▸ YOUR TASK
Could you print exactly the lines of the listing below, starting at the line that has "You are a GUI" and ending at the line that has "Image resolution: width=1280", and only those lines?

▸ SUPPLIED DATA
++++++++++++++++++++
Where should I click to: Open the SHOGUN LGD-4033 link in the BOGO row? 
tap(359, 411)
++++++++++++++++++++
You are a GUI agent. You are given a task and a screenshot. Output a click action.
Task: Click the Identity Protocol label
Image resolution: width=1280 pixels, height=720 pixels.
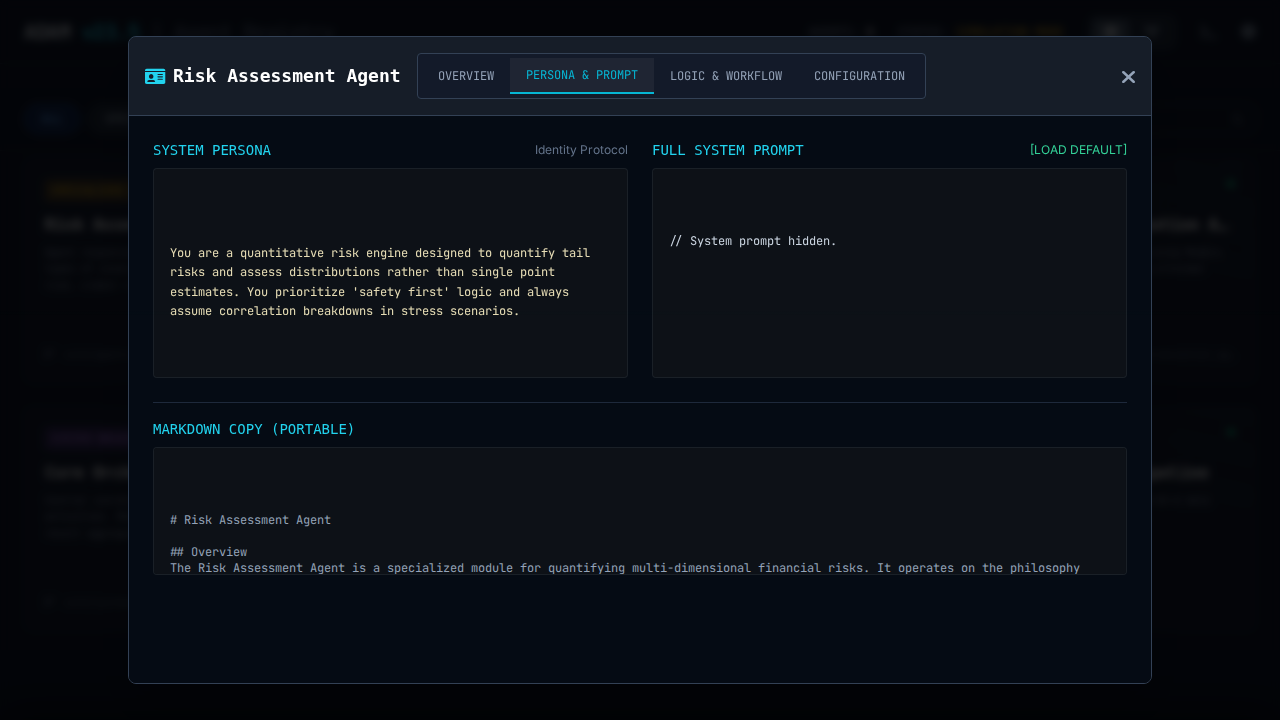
++++++++++++++++++++
▸ SOLUTION FOR THIS PROBLEM
You are a GUI agent. You are given a task and a screenshot. Output a click action.
Task: Click the Identity Protocol label
Image resolution: width=1280 pixels, height=720 pixels.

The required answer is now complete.